The original New Town—or what we might perhaps call ‘Oldest Cambridge’—was comprised between Harvard Square and the river, from Holyoke Street on the east to Brattle Square on the west. By 1635, the streets now called Mount Auburn, Winthrop, South, Holyoke, Dunster, and Boylston had come into existence within these limits. The northern frontier street, upon the site of Harvard Street and Harvard [3] Square, was called Braintree Street. A road upon the site of the lower end of Brattle Street with Brattle Square was known as Creek Lane, and it was continued in a southeasterly sweep into Boylston Street by Marsh Lane, afterwards called Eliot Street. On the north side of Braintree Street, opposite Dunster, and thence eastward about as far as opposite the site of Linden, stood a row of six houses, and at their back was the ancient forest. Through this forest ran the trail or path from Charlestown to Watertown, nearly coinciding with the crooked line Kirkland-Mason-Brattle-Elmwood-Mount Auburn; this was the first highway from the seaboard into the inland country. The palisaded wall, with its ditch, for defense against Indians and wolves, started at Windmill Hill, by the present site of Ash Street, and ran along the northern side of the present Common into what is now Jarvis Field, and perhaps beyond.

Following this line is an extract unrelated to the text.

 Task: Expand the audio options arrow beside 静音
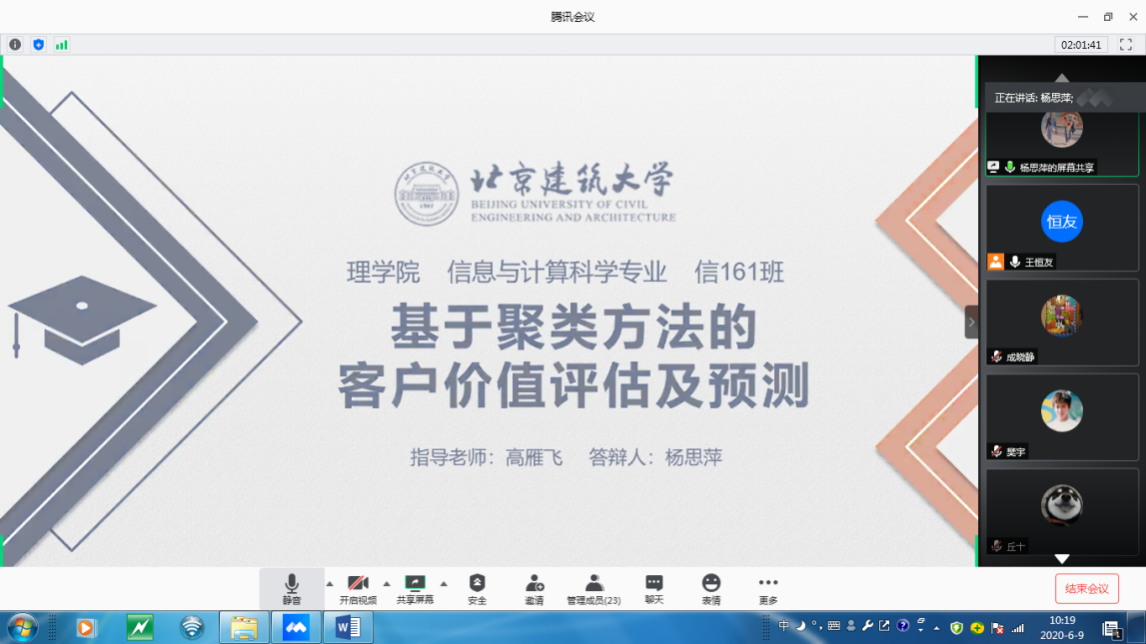(x=330, y=584)

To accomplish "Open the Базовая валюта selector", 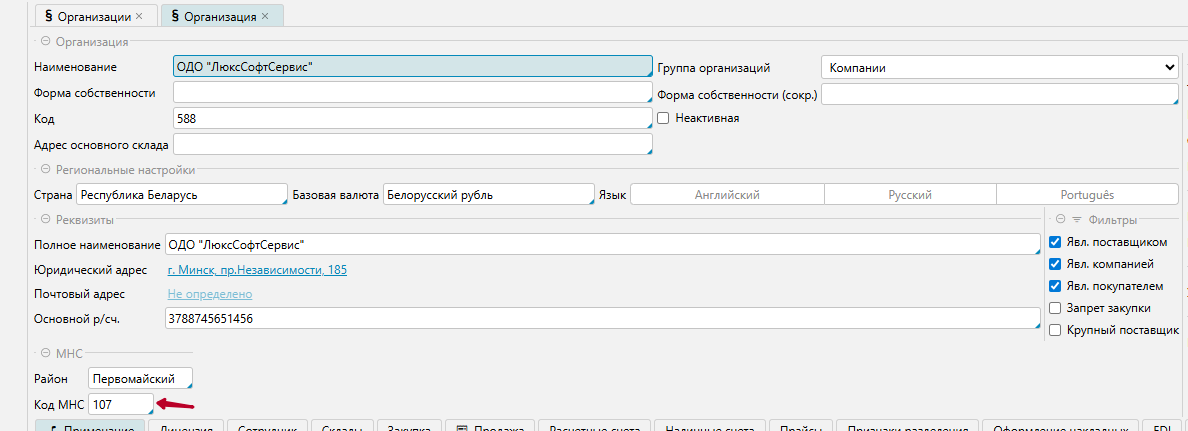I will tap(489, 195).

A writer in 1633 mentions the New Town as ‘too far from the sea, being the greatest inconvenience it hath.’ He describes it as ‘one of the neatest and best compacted towns in New England, having many fair structures, with many handsome contrived streets. The inhabitants, most of them, are very rich, and well stored with cattle of all sorts, having many hundred acres of land paled in with general fence, . . . which secures all their weaker cattle from the wild beasts.’1

The common grazing-land covered the site of the present Common, and extended beyond the palisade as far as Linnaean Street. It was at the outset directed that houses should be built within the ‘Town’ until it should be properly filled, before going beyond. By 1635, there were sixty-four house-lots within the Town, of which about fifty had homesteads built upon them. The region next occupied by dwellings was the ‘West End,’ extending between Garden Street and the river, as far west as Sparks Street. To provide against the building of cheap and frail structures, it was agreed in 1633 that all houses should be covered with slate or shingles, not with thatch. Before the end of 1635, there were at least eighty-five houses in the New Town.

Eastward from Holyoke (then called Crooked) Street ran Back Lane, while Braintree Street, deflecting southeastward, took the name of Field Lane. These two lanes, meeting near the present junction of Bow and Arrow streets, formed the [4] ‘highway into the Neck,’ running eastward as far as the site of Washington Square. Under the somewhat vague phrase, ‘The Neck,’ was comprised the territory now covered by Cambridgeport and East Cambridge. It was divided into arable lots, and parceled among the inhabitants in severalty. The western part was cut up into small portions of from one to three acres, but to the eastward of the site of Hancock Street it was granted in large farms of from twenty to sixty acres. This region of the Neck was marked off and protected by a paling which ran—to use modern names—from Holyoke Place to Gore Hall, and thence to the line between Cambridge and Somerville at Line Street near Cambridge Street.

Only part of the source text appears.